Я заставляю себя открыть глаза.
Он лежит рядом. Просто человек — без когтей, без чешуи, без крыльев. Его грудь поднимается и опускается, глаза закрыты, но он жив. Настоящий. Мой.
Его веки дрожат, медленно поднимаются. Золотые глаза смотрят на меня — чистые, ясные, без тени тьмы.
— … почему? — его голос хриплый, будто он не говорил сто лет. — Ты… могла умереть.
Я улыбаюсь, хотя сил уже почти нет.
— Потому что ты стоишь этого. Потому что я верю в тебя. В нас.
Потом я чувствую, как сознание ускользает. Последнее, что я вижу — его руку, тянущуюся ко мне, и первые лучи солнца, пробивающиеся сквозь чёрные тучи.

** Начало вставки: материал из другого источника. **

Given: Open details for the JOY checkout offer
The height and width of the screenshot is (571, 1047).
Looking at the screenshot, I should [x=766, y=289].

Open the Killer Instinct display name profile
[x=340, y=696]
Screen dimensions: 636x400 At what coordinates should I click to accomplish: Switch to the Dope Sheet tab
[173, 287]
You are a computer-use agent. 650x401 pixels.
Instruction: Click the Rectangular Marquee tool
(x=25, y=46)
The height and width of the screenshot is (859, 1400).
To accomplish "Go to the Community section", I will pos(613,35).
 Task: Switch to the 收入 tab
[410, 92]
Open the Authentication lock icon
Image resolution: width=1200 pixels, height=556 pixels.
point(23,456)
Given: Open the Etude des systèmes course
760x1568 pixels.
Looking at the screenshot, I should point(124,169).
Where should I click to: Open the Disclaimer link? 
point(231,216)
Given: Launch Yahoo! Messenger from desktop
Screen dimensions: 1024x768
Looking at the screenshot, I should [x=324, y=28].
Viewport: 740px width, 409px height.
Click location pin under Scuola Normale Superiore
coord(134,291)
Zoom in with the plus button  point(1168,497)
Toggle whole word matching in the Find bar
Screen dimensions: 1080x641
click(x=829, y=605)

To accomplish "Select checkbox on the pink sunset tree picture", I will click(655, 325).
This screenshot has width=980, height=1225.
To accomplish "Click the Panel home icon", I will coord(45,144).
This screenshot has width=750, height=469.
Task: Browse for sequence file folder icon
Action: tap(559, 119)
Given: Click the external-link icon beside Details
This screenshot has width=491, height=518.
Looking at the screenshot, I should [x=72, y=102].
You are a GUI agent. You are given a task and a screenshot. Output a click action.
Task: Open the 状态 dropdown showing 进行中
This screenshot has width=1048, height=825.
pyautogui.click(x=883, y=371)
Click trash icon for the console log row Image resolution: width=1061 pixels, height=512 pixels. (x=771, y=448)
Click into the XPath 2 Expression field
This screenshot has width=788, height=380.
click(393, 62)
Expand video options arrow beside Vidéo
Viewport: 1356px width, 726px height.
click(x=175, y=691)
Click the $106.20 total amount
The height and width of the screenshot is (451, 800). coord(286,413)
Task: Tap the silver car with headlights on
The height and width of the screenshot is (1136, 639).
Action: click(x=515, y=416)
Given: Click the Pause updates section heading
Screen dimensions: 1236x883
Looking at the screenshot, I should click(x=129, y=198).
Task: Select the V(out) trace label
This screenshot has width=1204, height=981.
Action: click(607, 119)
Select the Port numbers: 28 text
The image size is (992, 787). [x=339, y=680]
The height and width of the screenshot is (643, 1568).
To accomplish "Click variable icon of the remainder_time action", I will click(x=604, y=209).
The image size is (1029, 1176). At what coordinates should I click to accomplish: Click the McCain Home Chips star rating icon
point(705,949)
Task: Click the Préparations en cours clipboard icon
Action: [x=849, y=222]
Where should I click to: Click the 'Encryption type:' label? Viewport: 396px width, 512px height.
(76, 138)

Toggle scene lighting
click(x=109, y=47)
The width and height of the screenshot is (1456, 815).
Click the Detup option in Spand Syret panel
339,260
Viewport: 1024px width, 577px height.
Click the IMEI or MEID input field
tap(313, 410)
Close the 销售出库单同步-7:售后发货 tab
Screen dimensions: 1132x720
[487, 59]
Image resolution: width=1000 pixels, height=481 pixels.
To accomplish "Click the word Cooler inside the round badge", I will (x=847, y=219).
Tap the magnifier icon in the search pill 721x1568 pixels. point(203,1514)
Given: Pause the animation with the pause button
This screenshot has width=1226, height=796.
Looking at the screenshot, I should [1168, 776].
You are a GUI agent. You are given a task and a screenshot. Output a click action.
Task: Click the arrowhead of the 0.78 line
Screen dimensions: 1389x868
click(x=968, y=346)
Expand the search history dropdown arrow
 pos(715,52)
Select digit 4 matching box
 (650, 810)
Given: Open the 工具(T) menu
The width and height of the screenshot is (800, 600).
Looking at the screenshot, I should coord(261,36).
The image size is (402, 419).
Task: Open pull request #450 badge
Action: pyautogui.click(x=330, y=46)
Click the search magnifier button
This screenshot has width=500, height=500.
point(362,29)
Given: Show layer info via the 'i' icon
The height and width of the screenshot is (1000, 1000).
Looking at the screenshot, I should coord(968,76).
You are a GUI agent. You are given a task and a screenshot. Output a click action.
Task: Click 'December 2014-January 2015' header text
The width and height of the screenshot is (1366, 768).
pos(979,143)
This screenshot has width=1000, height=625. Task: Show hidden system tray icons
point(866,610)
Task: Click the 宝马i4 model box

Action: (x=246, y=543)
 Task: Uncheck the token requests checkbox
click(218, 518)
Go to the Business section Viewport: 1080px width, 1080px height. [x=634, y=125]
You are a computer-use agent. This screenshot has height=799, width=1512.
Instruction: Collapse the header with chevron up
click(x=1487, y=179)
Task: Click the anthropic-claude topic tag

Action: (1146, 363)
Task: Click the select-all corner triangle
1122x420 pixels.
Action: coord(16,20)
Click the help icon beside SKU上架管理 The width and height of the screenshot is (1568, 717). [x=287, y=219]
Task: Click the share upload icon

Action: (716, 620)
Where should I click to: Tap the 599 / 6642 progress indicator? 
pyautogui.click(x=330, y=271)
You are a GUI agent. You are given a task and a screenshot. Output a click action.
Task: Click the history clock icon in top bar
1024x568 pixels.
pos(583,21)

Рассвет. Настоящий рассвет. После долгой-долгой ночи.
Глава 25
Браслеты ломаются
Сознание возвращается ко мне медленно, как прилив, несущий обломки кораблекрушения. Сначала я ощущаю запах — смесь лечебных трав и металла. Потом слышу треск дров в камине и чьё-то тяжёлое дыхание рядом. Когда открываю глаза, передо мной плывут знакомые узоры на потолке — те самые переплетающиеся драконьи силуэты, которые я наблюдала в первые дни плена.
— Ты вернулась.
Голос Андара звучит прямо над моим ухом, хриплый от усталости, но наполненный таким облегчением, что по моей спине бегут мурашки. Медленно поворачиваю голову — каждое движение даётся с трудом, будто тело налито свинцом. Он сидит на краю кровати, его рубашка небрежно распахнута на груд, золотистые волосы лежат в беспорядке. Но больше всего поражают глаза — в них нет и следа чёрной пустоты, только привычное золото, изрезанное красными прожилками.